[ABOUT THIS EXERCISE]:
Every line of the material below that holds the string "computer" should be copied.
--- START ---
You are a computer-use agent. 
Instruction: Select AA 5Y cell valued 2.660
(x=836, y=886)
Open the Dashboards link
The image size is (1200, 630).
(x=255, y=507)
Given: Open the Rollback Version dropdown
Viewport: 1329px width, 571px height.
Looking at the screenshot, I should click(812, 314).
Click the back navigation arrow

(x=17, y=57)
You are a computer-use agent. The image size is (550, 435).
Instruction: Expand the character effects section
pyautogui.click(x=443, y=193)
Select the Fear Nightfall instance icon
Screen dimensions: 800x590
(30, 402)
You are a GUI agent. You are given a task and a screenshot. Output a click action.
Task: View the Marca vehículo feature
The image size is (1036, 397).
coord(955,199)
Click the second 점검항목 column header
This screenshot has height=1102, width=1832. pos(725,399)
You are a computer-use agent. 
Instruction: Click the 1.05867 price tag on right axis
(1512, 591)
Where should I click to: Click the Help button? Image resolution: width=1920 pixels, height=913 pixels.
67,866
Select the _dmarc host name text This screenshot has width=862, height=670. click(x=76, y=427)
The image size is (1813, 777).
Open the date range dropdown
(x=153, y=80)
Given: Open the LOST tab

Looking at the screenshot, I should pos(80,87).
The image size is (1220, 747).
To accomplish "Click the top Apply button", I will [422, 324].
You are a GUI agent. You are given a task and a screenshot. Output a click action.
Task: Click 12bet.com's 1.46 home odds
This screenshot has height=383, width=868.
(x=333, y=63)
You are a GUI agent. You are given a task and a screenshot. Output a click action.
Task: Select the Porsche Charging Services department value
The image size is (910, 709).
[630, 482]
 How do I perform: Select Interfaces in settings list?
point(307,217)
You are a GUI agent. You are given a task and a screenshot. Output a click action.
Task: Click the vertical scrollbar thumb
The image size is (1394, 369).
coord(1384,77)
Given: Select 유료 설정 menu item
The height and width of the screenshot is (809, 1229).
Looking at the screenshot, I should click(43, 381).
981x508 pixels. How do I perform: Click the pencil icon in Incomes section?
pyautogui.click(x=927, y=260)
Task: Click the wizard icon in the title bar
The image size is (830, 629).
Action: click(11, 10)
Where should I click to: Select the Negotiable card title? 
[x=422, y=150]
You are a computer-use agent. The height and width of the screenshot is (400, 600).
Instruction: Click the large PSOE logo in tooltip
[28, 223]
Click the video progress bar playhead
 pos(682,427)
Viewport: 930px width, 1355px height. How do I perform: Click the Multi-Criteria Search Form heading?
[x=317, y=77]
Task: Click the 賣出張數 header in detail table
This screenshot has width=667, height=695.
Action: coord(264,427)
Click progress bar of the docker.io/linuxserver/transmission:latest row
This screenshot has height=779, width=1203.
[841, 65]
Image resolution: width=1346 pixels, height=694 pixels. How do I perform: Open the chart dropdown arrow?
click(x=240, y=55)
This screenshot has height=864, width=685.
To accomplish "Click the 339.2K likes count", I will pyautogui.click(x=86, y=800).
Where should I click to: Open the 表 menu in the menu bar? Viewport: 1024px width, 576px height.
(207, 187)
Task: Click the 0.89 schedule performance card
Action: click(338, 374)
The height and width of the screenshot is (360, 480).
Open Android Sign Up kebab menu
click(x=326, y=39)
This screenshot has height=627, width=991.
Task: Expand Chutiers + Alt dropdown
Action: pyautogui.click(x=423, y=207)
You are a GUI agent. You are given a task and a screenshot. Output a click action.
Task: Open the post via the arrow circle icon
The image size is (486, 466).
--- END ---
[RESULT]:
You are a computer-use agent. 
You are a computer-use agent. The image size is (550, 435).
You are a computer-use agent. 
You are a computer-use agent. The height and width of the screenshot is (400, 600).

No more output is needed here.